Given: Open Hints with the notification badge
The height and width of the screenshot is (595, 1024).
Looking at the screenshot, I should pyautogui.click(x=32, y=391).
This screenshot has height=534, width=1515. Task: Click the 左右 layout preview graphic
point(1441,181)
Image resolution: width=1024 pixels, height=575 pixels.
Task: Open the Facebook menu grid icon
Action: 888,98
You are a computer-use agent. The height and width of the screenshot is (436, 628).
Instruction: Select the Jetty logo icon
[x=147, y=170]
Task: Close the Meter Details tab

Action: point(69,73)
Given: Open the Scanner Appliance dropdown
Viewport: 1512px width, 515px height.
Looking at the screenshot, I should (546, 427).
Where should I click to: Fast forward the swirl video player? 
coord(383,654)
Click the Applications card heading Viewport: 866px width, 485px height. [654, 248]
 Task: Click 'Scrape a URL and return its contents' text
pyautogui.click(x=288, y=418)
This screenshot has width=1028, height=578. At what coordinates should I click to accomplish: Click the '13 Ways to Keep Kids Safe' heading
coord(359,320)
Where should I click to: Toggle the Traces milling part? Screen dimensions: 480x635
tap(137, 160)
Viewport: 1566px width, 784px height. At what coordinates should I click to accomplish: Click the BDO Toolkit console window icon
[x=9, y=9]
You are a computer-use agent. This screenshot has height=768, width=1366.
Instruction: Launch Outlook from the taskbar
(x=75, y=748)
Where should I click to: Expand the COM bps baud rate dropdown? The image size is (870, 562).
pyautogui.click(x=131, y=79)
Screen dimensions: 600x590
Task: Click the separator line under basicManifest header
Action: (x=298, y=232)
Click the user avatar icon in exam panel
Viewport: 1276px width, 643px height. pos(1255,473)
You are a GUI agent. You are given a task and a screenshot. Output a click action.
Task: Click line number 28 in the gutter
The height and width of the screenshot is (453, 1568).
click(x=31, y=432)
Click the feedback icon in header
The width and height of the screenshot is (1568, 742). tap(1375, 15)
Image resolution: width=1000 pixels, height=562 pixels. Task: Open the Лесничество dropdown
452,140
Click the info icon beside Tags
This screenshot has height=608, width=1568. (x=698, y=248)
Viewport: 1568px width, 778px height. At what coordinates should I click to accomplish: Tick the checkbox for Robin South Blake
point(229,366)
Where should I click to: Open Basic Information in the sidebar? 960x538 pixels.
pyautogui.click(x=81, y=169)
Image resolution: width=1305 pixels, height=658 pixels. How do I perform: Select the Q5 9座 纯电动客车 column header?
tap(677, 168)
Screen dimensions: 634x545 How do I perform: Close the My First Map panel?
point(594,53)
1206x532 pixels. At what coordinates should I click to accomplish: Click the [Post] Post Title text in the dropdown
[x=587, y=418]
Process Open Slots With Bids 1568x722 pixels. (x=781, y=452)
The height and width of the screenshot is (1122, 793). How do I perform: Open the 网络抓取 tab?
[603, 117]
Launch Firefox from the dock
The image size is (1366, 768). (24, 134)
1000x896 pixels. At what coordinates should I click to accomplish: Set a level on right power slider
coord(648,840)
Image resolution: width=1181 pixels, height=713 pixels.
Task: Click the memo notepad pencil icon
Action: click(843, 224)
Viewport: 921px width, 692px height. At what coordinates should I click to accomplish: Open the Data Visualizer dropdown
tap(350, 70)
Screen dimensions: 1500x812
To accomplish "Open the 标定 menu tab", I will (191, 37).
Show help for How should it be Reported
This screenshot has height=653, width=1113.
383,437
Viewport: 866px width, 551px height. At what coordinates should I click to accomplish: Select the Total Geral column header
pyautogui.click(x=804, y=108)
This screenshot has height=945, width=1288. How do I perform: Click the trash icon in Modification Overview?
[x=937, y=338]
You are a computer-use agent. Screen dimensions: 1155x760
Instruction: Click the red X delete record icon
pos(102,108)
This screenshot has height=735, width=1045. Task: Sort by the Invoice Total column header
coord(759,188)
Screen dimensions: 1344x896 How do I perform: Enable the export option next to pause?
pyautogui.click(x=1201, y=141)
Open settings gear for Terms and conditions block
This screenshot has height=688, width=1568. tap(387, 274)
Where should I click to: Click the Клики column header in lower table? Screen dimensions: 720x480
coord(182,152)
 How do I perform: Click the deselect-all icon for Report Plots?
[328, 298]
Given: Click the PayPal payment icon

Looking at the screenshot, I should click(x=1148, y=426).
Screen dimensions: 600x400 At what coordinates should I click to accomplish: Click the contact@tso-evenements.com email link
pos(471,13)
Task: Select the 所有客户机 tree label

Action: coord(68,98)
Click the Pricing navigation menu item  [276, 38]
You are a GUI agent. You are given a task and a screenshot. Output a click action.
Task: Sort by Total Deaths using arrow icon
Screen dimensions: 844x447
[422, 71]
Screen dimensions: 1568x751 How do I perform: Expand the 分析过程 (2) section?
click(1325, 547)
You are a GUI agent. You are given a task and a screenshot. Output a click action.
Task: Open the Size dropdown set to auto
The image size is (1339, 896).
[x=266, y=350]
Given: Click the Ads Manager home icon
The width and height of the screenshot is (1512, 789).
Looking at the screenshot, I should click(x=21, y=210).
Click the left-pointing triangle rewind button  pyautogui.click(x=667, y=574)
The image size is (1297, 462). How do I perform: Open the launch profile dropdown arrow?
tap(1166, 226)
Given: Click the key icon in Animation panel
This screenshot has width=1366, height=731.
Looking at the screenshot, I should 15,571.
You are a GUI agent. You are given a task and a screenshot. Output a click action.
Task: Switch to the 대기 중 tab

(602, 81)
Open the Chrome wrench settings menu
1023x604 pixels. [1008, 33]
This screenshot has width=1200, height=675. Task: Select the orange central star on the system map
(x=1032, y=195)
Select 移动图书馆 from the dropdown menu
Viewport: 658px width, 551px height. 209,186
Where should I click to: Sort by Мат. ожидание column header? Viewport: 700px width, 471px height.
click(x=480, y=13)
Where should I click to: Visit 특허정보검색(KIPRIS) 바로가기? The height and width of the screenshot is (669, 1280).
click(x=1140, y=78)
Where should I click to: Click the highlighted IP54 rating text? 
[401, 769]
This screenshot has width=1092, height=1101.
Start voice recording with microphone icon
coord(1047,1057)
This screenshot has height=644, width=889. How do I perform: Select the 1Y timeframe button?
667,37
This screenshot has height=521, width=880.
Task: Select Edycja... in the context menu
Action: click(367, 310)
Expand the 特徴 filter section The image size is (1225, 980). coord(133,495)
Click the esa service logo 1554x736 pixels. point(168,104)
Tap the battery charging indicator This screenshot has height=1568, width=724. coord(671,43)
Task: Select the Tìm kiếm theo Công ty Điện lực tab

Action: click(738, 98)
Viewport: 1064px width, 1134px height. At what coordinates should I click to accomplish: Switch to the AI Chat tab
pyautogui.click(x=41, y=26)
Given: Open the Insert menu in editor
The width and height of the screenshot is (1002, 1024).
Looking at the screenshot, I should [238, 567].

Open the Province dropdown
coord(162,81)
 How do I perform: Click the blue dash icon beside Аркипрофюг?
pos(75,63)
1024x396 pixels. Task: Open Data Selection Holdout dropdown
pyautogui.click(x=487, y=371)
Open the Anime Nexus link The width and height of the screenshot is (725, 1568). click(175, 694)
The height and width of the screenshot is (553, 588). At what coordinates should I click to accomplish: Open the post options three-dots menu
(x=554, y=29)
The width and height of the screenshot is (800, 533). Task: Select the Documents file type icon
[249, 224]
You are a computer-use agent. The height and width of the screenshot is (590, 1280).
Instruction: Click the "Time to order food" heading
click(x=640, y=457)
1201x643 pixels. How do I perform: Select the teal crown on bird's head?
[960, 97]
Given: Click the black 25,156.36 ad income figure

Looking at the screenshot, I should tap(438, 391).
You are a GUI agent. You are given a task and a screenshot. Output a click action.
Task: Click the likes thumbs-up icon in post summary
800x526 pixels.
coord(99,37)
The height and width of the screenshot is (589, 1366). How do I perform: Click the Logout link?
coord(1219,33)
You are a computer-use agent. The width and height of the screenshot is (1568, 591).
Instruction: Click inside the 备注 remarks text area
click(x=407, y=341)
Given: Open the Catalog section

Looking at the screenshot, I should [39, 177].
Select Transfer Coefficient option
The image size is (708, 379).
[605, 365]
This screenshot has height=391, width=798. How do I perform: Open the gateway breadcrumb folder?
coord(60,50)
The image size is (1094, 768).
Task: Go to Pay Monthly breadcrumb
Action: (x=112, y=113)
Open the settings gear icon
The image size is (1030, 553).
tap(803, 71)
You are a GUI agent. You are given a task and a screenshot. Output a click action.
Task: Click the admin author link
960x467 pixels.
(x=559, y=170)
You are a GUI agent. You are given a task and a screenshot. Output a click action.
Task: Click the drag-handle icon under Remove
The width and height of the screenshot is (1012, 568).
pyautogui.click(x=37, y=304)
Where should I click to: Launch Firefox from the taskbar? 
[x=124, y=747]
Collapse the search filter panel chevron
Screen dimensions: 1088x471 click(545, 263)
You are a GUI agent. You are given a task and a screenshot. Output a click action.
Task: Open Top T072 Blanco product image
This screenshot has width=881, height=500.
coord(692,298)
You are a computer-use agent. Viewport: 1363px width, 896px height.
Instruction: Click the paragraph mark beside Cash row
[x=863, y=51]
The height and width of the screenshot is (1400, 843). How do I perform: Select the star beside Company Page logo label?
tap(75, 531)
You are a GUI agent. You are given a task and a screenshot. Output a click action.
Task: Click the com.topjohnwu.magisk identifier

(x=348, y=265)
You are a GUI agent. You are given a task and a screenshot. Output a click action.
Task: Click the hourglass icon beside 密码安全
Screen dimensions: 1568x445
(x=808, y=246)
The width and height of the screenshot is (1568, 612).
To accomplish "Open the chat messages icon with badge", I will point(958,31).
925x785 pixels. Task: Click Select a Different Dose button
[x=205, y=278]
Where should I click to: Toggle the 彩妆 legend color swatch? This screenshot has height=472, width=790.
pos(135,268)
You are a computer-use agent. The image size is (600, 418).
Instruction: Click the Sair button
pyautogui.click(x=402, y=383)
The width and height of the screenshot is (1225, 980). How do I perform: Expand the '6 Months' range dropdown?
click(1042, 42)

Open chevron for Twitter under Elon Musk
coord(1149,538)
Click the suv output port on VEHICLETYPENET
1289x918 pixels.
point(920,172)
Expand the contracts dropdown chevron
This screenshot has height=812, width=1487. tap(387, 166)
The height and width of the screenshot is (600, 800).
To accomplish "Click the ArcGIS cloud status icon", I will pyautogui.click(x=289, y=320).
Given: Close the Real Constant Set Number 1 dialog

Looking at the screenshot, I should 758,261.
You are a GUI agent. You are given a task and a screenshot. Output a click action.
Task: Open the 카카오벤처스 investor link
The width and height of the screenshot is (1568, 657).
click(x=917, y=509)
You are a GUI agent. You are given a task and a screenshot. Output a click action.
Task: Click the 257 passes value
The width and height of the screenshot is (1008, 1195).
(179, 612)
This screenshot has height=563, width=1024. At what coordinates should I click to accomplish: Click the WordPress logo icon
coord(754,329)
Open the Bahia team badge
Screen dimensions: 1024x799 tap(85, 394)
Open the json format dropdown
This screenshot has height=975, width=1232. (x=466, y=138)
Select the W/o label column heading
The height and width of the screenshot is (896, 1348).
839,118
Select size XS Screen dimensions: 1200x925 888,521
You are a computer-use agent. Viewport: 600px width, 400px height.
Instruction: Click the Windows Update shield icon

◆ Work to complete ◆
Could you restate word for word the lines above from the one containing "You are a computer-use agent. The image" through the one containing "The height and width of the screenshot is (600, 800).", both included, and nothing else?

◆ Answer to this problem ◆
You are a computer-use agent. The image size is (600, 418).
Instruction: Click the Sair button
pyautogui.click(x=402, y=383)
The width and height of the screenshot is (1225, 980). How do I perform: Expand the '6 Months' range dropdown?
click(1042, 42)

Open chevron for Twitter under Elon Musk
coord(1149,538)
Click the suv output port on VEHICLETYPENET
1289x918 pixels.
point(920,172)
Expand the contracts dropdown chevron
This screenshot has height=812, width=1487. tap(387, 166)
The height and width of the screenshot is (600, 800).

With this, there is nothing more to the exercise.